Last Thursday, while running around like a madman trying to put together a respectable Halloween costume, a heavy piece of luggage fell on my right foot while I was in line for the bus. In my hand was the plastic bucket that would ultimately be used to create my lamest Halloween costume ever.
I didn't think anything of the incident at the time, and good-naturedly accepted the apology of the poor traveller, who was wrestling with several big suitcases while attempting to root through a handful of foreign lucre for Canadian coins.
Two days later I found myself on the Lougheed Highway, huffing and puffing up a long, winding hill in my running shoes.
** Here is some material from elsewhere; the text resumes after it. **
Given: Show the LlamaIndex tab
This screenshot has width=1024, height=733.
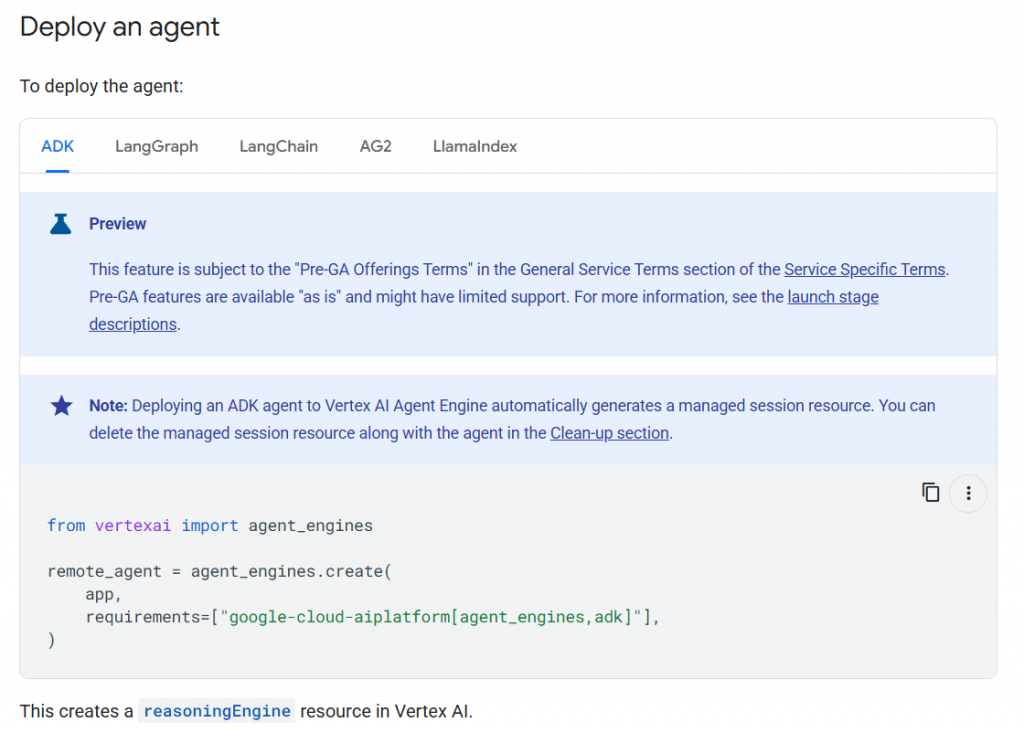Looking at the screenshot, I should (475, 146).
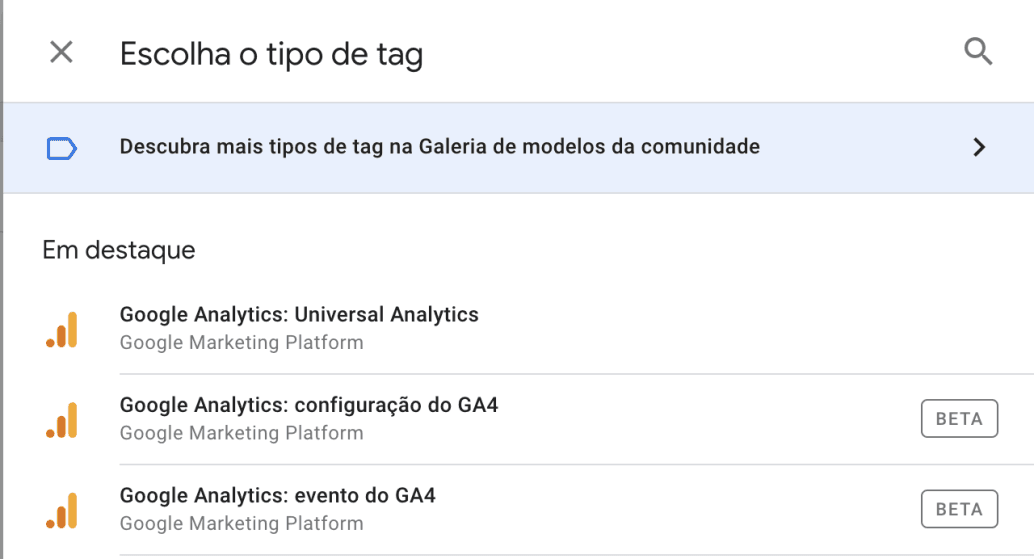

The stabbing pains in my right foot, or more specifically the raised area above my big toe where the suitcase fell, are all I can think about - at least until a couple of blisters develop under the big toe on my left foot.
My leg of the relay run, the 100 km Haney to Harrison relay, is about 13.5 km - my personal longest run since I took up the sport of running back in April, although I ran almost double that distance over three legs during the Hood to Coast race back in August.
Both feet held together until I reached the handoff point, as they always do, and after consuming a few mouthfuls of water I reached for the first beer of the day. It wasn't even 2 o'clock., but I felt it was well-deserved for my hour and five minutes of labour and discomfort - as was the next beer, the next two after that, and the next four after that.
By five o'clock that afternoon I couldn't even feel my sore feet, and that suited me just fine. In fact, that's what I was counting on.
For me, that is what competitive running is all about. You get up early, you stretch, and then you pound pavement until you hit the finish line. And then you either go somewhere for a huge, greasy breakfast or hit the beer tent to sympathize with fellow runners.
Running events are a lot of fun, I'm discovering, except for the running part - I'm glad I started, and think I will be a runner for the rest of my life. But I have started to worry that I might be developing a little bit of a running problem.
One member of our relay team started the first leg of the race at 6:30 a.m. that morning. He cracked his first cold beer at about 7:15 a.m. and kept up a an astonishing pace until about 1 a.m. the following morning.